* What you are asked to do
Which of the lines below hold "agent"? Please return each one.

* Stored data entries
-------

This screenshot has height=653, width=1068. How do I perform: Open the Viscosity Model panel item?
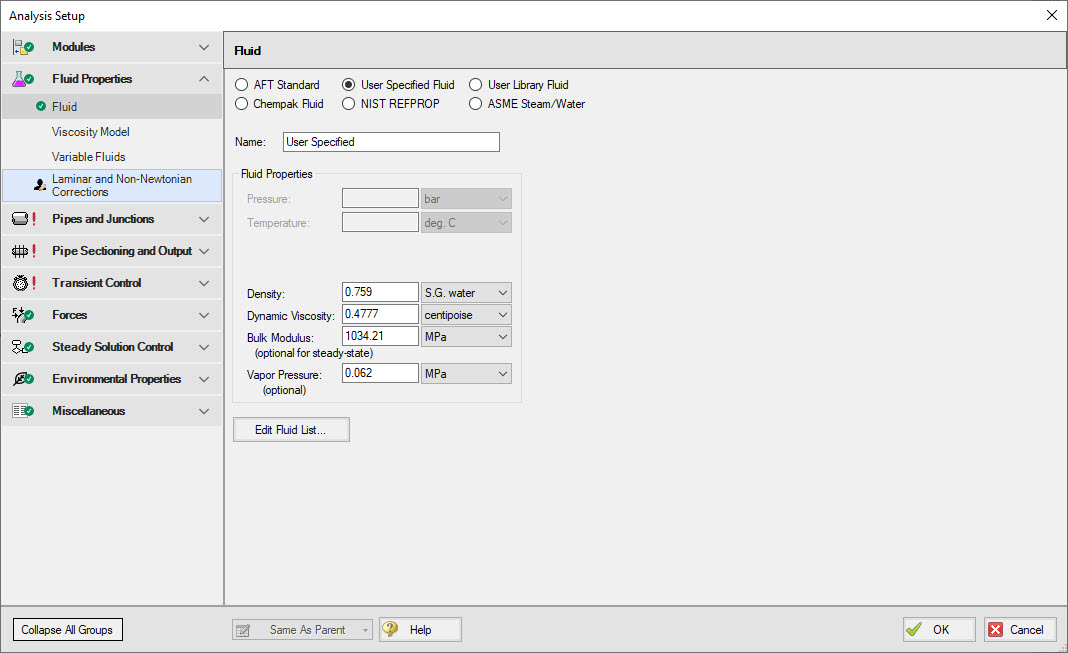(91, 132)
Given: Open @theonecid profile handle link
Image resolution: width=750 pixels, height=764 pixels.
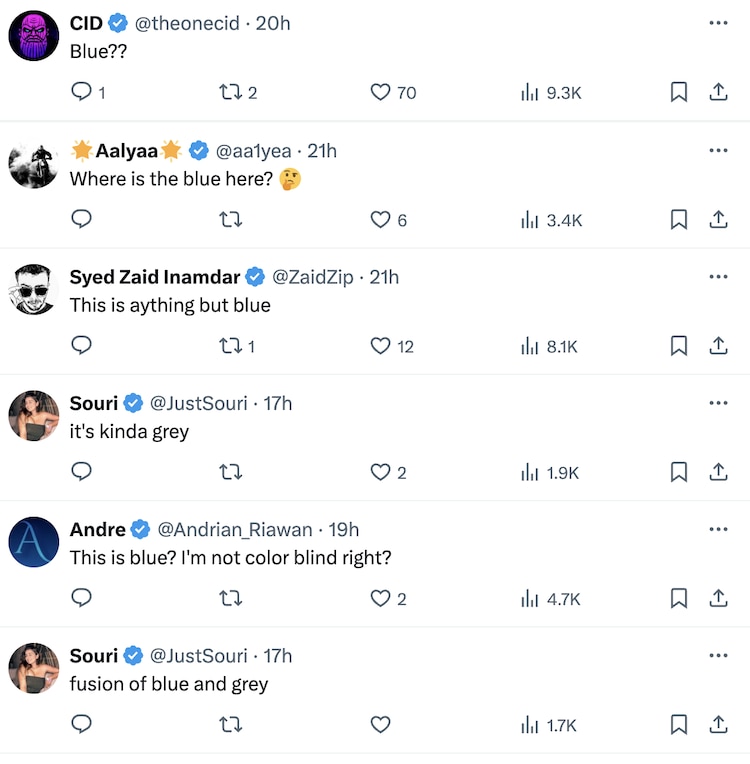Looking at the screenshot, I should tap(187, 23).
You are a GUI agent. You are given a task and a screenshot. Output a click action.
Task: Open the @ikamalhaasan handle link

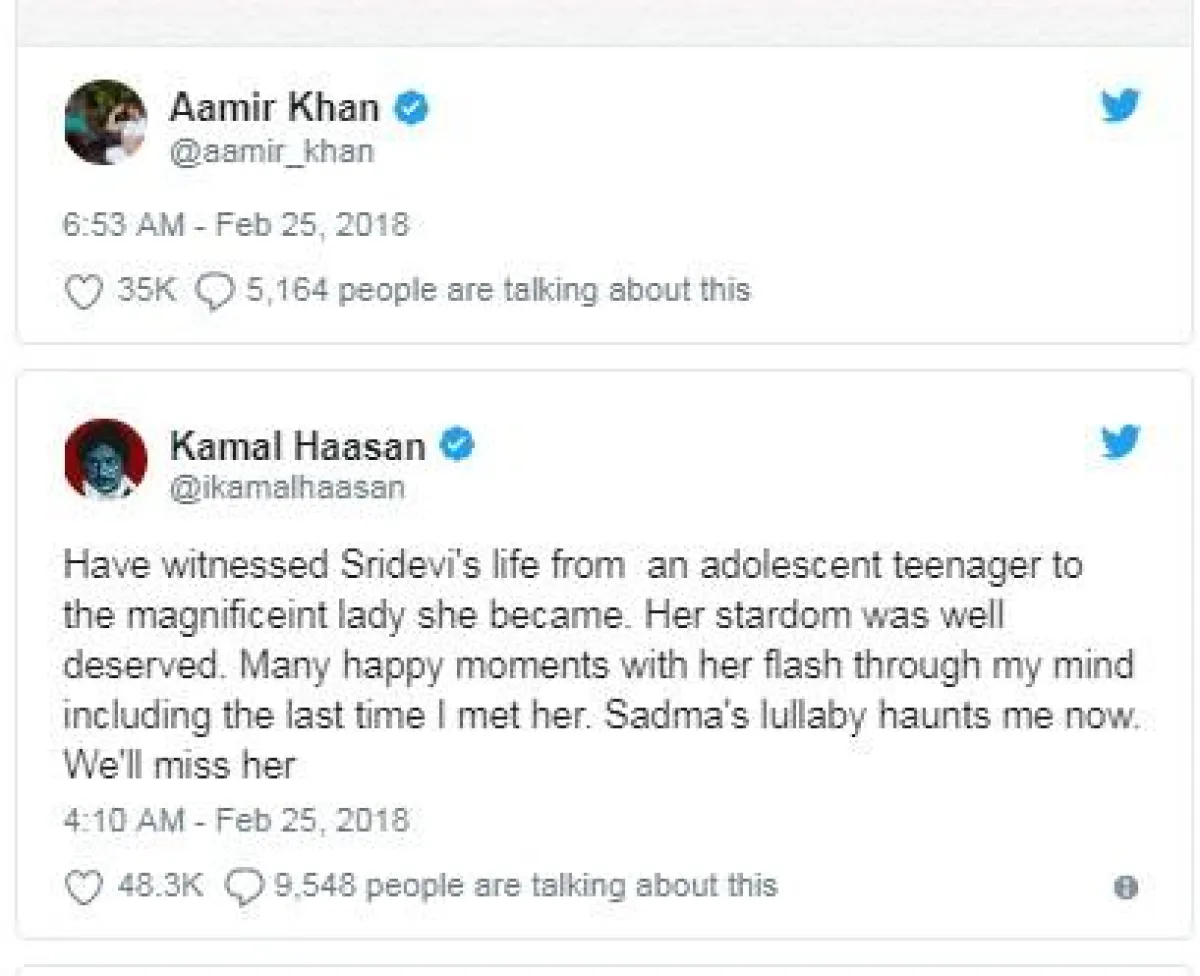[x=287, y=488]
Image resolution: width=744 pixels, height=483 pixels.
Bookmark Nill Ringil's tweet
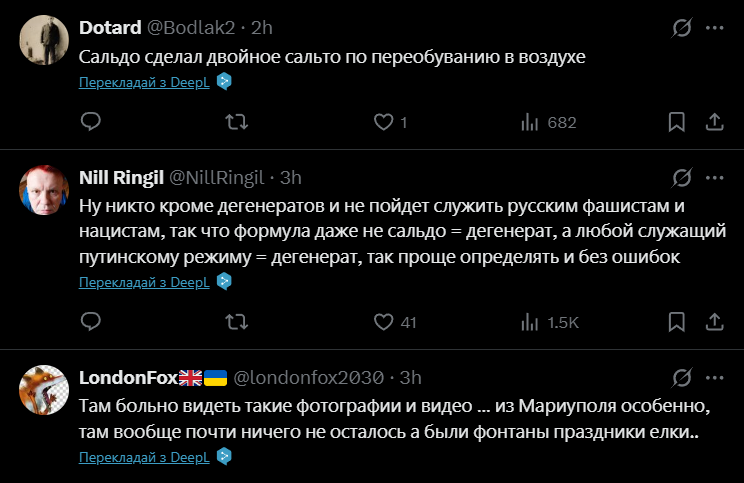[x=677, y=322]
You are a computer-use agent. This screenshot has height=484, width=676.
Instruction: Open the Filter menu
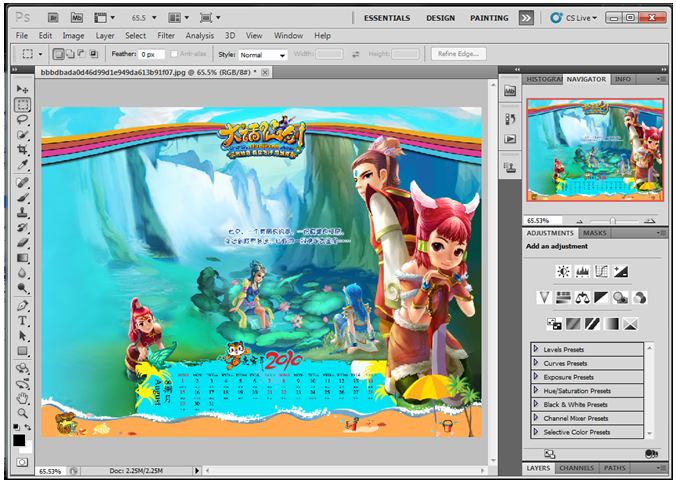166,36
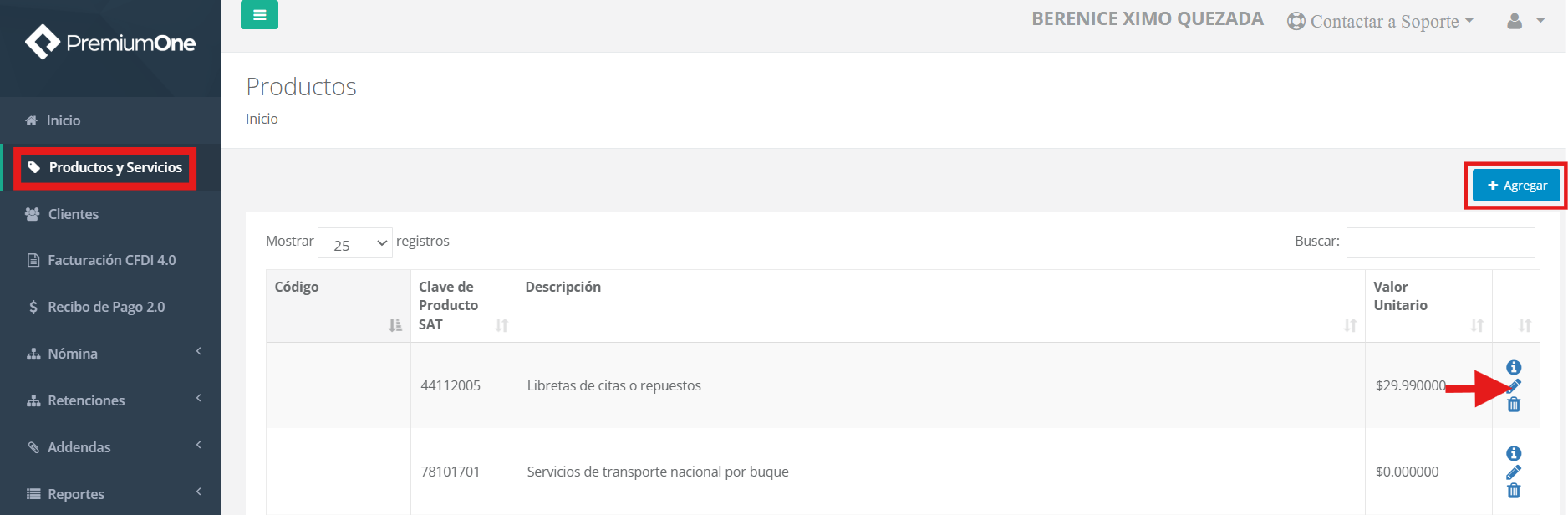
Task: Follow the Inicio breadcrumb link
Action: (x=262, y=119)
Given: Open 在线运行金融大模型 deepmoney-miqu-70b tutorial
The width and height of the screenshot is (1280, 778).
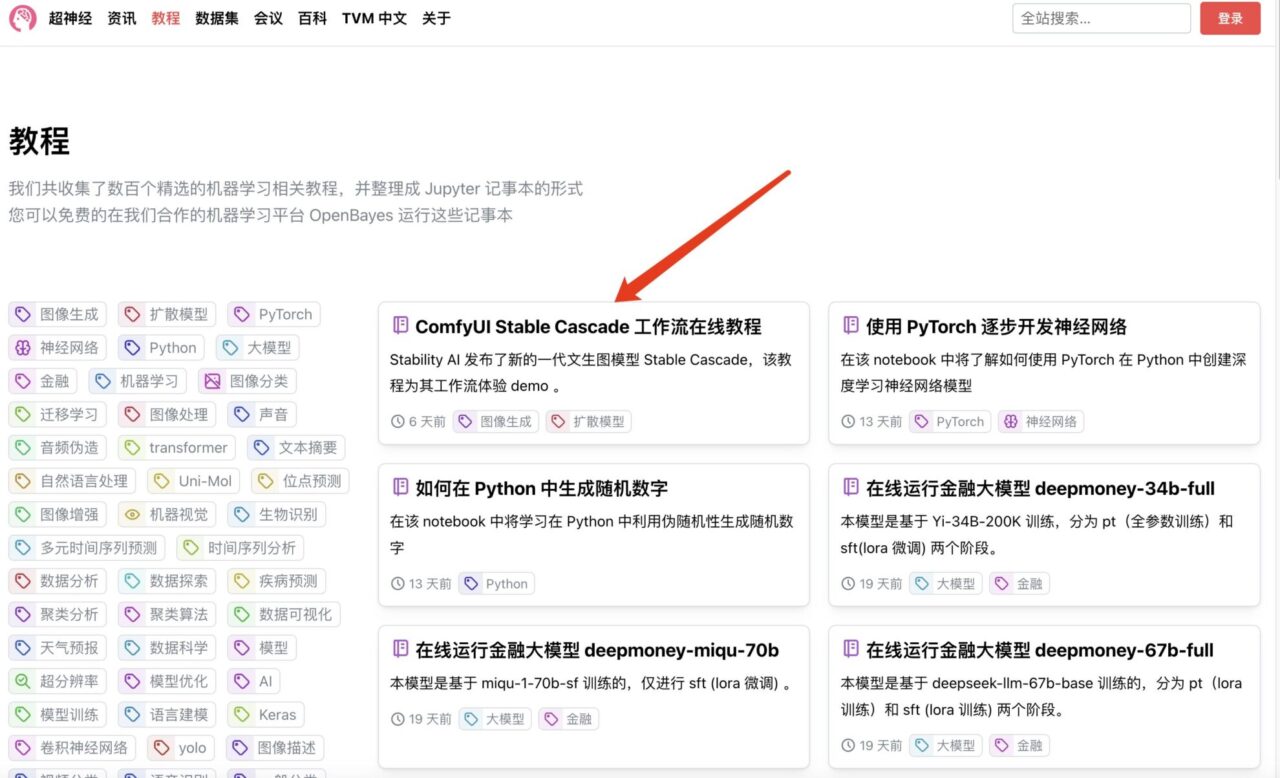Looking at the screenshot, I should (596, 650).
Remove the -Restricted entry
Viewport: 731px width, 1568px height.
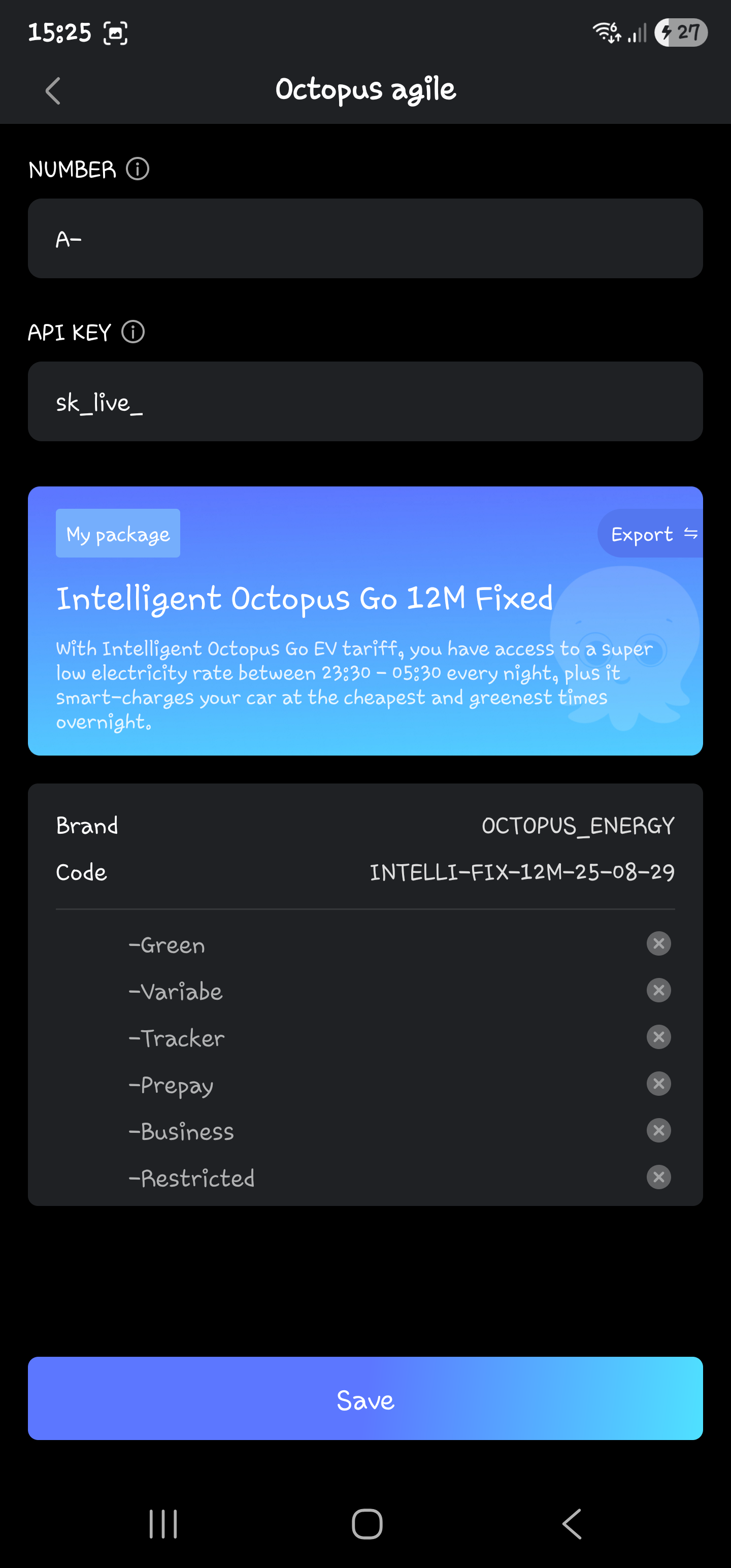click(658, 1177)
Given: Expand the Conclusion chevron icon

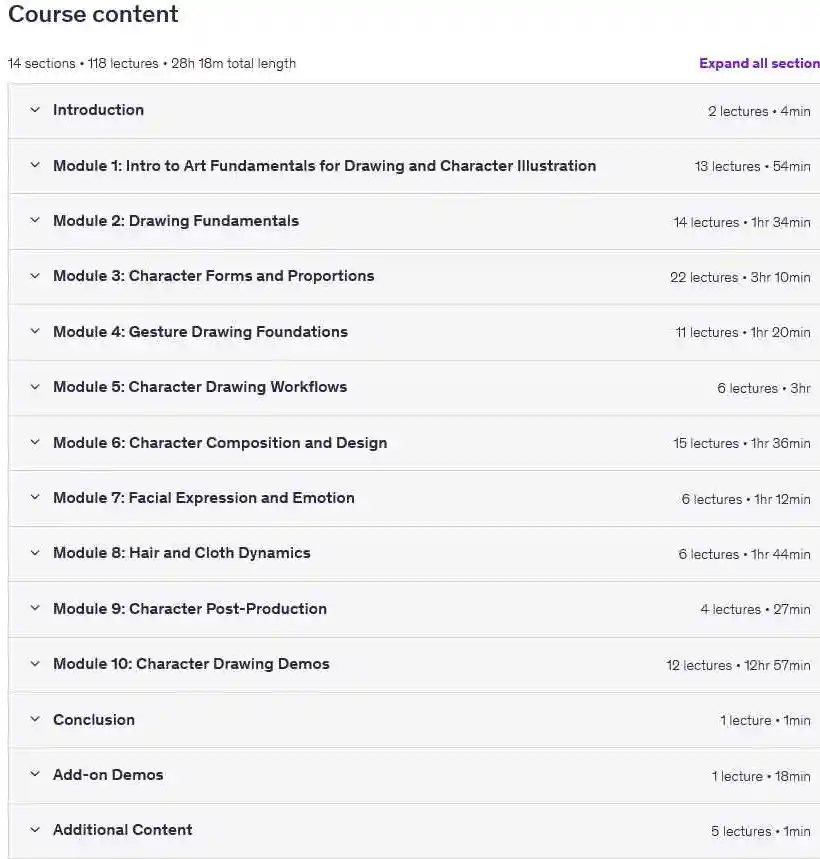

-------

* Result for this task
You are a GUI agent. You are given a task and a screenshot. Output a click action.
You are a computer-use agent. This screenshot has height=484, width=676.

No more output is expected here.